There is a scene in which Titus stands, kneels and then falls face flat at the crossroads, and as the words flow I think that this might be our very own Petreaus' future.
Hear me, grave fathers! noble tribunes, stay!
For pity of mine age, whose youth was spent
In dangerous wars, whilst you securely slept;
For all my blood in Rome's great quarrel shed;
For all the frosty nights that I have watch'd;
And for these bitter tears, which now you see
Filling the aged wrinkles in my cheeks;
Be pitiful to my condemned sons,
Whose souls are not corrupted as 'tis thought.

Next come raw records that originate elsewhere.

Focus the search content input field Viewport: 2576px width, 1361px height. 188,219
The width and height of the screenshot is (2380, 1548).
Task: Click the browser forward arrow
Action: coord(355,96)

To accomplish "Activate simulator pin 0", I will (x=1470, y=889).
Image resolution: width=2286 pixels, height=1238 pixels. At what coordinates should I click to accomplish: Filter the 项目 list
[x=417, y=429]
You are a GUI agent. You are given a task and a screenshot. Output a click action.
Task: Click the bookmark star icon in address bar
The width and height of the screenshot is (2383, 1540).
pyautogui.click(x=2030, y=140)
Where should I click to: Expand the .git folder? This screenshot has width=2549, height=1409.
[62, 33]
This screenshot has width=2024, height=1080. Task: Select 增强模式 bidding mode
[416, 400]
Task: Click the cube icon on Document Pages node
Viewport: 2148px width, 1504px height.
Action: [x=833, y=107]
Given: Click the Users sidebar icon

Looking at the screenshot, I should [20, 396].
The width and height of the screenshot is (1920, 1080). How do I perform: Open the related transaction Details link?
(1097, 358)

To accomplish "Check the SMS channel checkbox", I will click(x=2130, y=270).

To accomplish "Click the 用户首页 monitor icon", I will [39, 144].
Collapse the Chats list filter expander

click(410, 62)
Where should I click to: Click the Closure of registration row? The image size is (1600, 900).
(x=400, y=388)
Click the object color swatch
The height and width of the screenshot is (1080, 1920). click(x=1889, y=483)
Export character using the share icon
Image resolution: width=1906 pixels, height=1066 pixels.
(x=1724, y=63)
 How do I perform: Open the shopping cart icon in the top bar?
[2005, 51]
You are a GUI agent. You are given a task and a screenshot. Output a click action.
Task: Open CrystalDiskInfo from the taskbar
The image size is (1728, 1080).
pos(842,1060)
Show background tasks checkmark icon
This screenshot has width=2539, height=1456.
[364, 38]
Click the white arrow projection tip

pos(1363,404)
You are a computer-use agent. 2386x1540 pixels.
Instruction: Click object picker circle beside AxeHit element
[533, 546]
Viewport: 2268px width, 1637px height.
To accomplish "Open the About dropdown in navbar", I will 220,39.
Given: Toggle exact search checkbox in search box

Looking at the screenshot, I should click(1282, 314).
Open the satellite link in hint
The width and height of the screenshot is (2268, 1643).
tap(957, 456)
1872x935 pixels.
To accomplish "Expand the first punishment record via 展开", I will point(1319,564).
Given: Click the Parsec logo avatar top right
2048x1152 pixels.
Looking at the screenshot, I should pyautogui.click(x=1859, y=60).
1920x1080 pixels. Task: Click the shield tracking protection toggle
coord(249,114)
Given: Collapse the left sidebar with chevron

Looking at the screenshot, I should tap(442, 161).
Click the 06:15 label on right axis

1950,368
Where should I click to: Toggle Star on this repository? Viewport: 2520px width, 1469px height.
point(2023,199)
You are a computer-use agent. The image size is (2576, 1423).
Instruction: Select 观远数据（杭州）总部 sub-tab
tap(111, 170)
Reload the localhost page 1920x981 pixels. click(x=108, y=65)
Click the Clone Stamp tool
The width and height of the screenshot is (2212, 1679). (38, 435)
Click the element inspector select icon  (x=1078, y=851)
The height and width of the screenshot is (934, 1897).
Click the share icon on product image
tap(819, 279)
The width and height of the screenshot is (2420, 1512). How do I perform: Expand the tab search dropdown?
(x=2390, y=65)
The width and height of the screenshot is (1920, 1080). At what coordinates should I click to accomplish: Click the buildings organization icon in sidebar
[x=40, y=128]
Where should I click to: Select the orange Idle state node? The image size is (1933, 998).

For two and twenty sons I never wept,
Because they died in honour's lofty bed.
For these, these, tribunes, in the dust I write
My heart's deep languor and my soul's sad tears:
Let my tears stanch the earth's dry appetite;
My sons' sweet blood will make it shame and blush.
O earth, I will befriend thee more with rain,
That shall distil from these two ancient urns,
Than youthful April shall with all his showers:
In summer's drought I'll drop upon thee still;
In winter with warm tears I'll melt the snow
And keep eternal spring-time on thy face,
So thou refuse to drink my dear sons' blood.
OF course I would not think there are those capable of such direct duplicity within our myriad and crisscrossing hall of power. But certainly such desires would be made manifest if it were possible.